The RESCO study of county renewable resources is a major reason why Sonoma County might overcome some of the limits and contradictions Marin and San Francisco are running up against. Some local renewable energy projects are already under development and would flourish with a CCA.

For example, the chicken-poop power plant is real; county leaders have already secured $55 million in bonds to build the 1.4-megawatt facility near the airport. And the Sonoma County Water Agency is already extracting energy from biomass. Using wastewater at the Laguna Treatment Plant, staff grow algae which is then converted into methane. The methane powers a generator that provides electricity for vehicles and other uses, and the waste product is premium compost that goes on top of strawberry beds. Then there’s the geothermal resource of the geysers, which already produce 725 megawatts, with room to expand. Sonoma County is the Saudia Arabia of geothermal energy.

Yet another reason for hope is the sheer momentum and cooperation among activists and officials keen on establishing CCAs that both provide clean energy and boost local economies. Marin Energy Authority’s staff has already been tapped by Sonoma County’s planners for their knowledge, as have many other key agencies, nonprofits and companies. It’s possible that a larger Sonoma County CCA, or perhaps a joint Sonoma-Marin effort, armed with the RESCO renewables study, a larger ratepayer base and a restrained PG&E could immediately make real on the promise of clean, local energy.

And what about PG&E? Both MEA and CleanPower SF staffers report continuing problems.
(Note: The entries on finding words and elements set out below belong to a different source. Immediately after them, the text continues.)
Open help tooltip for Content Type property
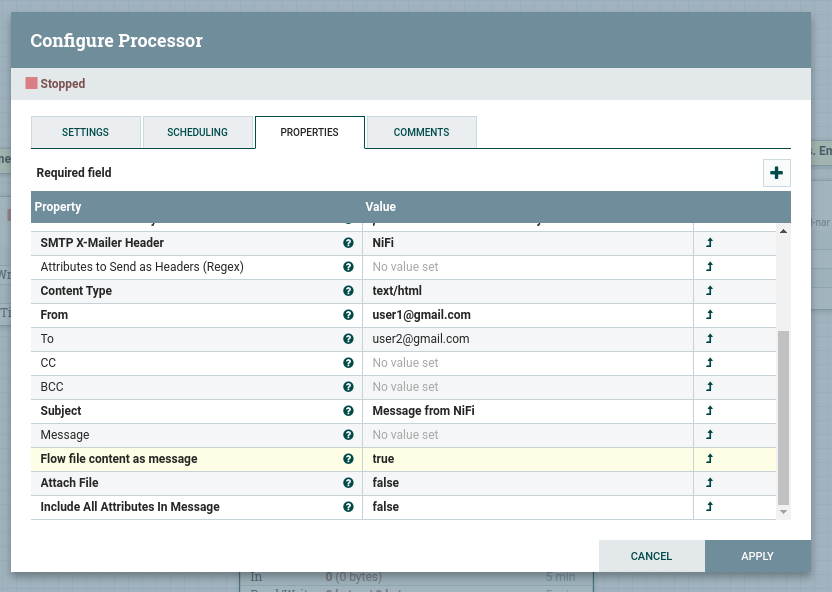Image resolution: width=832 pixels, height=592 pixels. (348, 291)
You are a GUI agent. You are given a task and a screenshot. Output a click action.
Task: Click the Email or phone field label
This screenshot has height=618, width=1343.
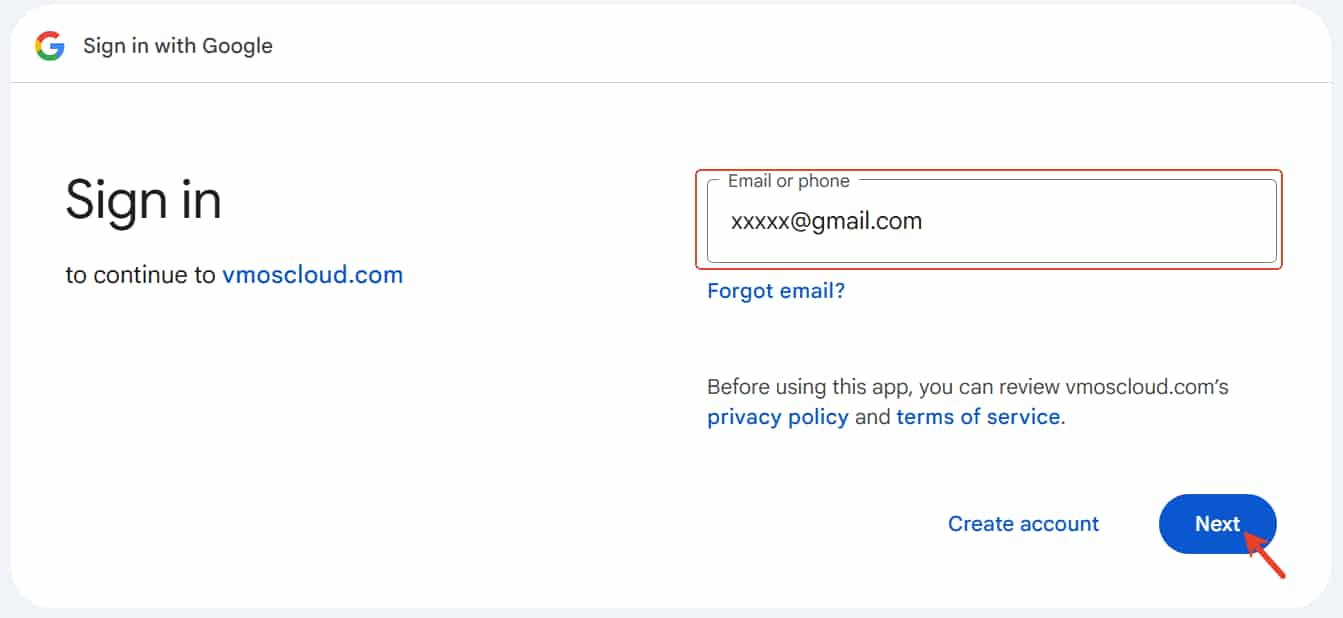tap(791, 181)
PG&E’s CEO recently told the Press Democrat that his company would not interfere in Sonoma County’s efforts to establish a CCA. A PG&E spokesperson contacted for this article offered vague statements to the effect that the company would still be vigilant to ensure its customers “receive accurate information so they can make informed decisions about where they get their power.”
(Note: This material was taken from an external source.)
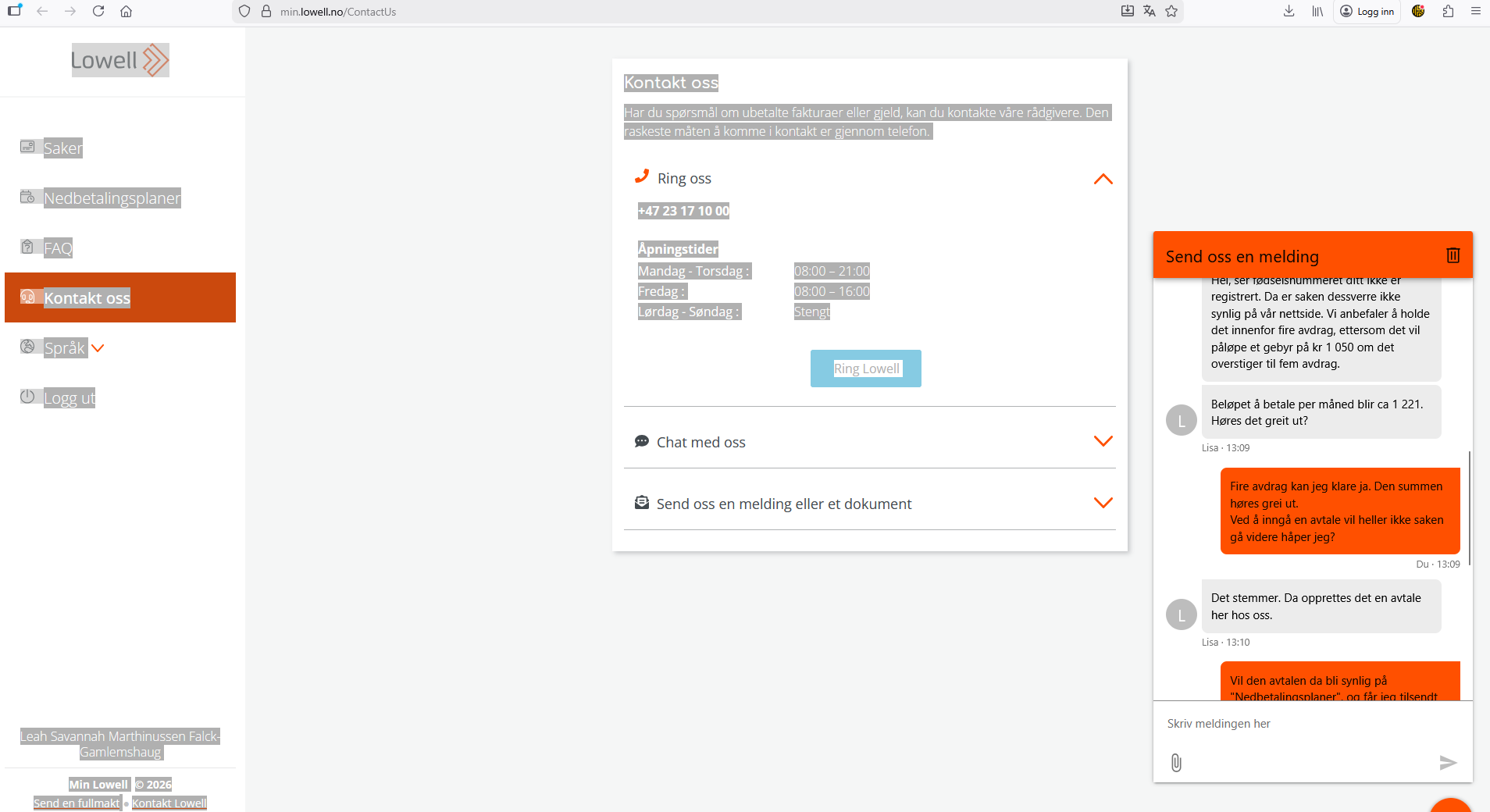Click the Send en fullmakt footer link
Screen dimensions: 1490x812
pyautogui.click(x=77, y=803)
The Coalition of California Utility Employees, an industry-friendly union lobby that often serves as a proxy for PG&E in its political battles, is pushing legislation in the State Senate that would severely hamper newly formed CCAs. This bill, SB 976 would prohibit consultants advising CCAs from bidding on CCA contracts, a stricture that would surely eliminate most of the qualified contractors in a field where experience is in short supply.

Countering this is SB 790, sponsored by State Sen. Mark Leno. The bill reads: “California has a substantial governmental interest in ensuring that conduct by electrical corporations does not threaten the consideration, development and implementation of Community Choice Aggregation programs,” and it establishes a “code of conduct” and “enforcement procedures” to ensure utilities desist in interfering with Community Choice.

“I think CCA is going to happen,” predicts Anne Hancock, executive director of the Climate Protection Campaign. But legislative battles, policy studies, public input, corporate flack—all of it will shape the final form. Hancock and other consumer and environmental advocates are therefore already deeply engaged in working with elected officials and the private sector and educating the public about CCAs’ potentials and pitfalls.

Woody Hastings brims with optimism when he thinks about how a CCA could unfold in Sonoma County. “The most ambitious scenario would be if we could hit the ground running with a program that embraces the local build-out of renewables, integrated with the procurement of power on the open market.” This, he explains, would allow for a rapid transition away from large, centralized and nonlocal CO2-emitting power plants through the development of many local, distributed, renewable energy projects. And because it would require a complete retooling of the county’s energy grid, it would drastically stimulate the economy. “This is the enormous green jobs program,” concludes Hastings.